Written instruction ▸ Scale the rows from the first one through the line containing "point(119,399)", writing that part out again in full with the requests included. Multiply each answer coordinate by 0.25 and round it to a whole number, with halves rounding up, and leave every number in the requests unchanged.
:::
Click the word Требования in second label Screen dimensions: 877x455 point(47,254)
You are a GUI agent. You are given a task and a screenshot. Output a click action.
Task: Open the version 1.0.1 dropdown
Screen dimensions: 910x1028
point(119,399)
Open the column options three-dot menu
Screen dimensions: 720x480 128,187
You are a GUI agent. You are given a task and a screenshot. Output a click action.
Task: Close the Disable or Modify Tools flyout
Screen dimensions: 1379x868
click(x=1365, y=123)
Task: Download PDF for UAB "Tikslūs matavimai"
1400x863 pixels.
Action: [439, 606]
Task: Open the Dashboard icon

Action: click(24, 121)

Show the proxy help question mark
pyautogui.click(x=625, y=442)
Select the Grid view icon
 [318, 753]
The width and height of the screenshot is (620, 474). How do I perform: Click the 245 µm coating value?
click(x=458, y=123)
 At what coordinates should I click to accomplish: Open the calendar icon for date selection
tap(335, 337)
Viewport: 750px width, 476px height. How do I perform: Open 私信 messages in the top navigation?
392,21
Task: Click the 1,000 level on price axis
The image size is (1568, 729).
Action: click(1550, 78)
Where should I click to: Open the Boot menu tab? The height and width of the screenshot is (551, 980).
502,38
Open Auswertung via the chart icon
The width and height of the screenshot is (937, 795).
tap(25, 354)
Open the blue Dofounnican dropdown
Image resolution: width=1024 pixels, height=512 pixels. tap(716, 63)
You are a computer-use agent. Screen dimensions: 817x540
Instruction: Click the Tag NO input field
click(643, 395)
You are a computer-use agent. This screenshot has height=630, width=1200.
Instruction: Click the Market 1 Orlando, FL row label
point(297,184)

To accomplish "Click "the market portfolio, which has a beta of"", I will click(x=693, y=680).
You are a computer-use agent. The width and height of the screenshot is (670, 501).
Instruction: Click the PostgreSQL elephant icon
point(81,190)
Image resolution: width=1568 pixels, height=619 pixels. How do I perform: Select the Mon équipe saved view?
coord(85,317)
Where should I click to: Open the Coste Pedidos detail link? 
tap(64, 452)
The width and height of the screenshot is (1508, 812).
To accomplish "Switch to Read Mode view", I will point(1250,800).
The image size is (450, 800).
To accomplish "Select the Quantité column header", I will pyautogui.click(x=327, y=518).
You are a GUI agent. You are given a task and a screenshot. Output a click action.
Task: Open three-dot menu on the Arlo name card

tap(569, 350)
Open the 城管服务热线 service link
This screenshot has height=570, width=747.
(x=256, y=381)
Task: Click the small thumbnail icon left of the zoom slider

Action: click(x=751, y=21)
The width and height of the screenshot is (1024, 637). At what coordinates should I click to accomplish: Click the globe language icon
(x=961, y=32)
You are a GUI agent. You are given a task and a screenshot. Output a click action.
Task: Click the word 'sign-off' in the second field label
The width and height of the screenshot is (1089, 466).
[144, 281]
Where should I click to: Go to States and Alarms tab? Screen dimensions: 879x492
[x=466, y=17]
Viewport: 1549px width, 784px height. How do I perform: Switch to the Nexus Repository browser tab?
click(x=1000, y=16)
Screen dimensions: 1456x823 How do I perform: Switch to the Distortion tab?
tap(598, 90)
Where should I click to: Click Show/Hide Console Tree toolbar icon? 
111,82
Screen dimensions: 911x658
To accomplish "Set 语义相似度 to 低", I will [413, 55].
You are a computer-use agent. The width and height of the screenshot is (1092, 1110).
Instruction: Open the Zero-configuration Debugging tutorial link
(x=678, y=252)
:::
Task response ▸
Click the word Требования in second label Screen dimensions: 877x455 point(12,64)
You are a GUI agent. You are given a task and a screenshot. Output a click action.
Task: Open the version 1.0.1 dropdown
Screen dimensions: 910x1028
point(30,100)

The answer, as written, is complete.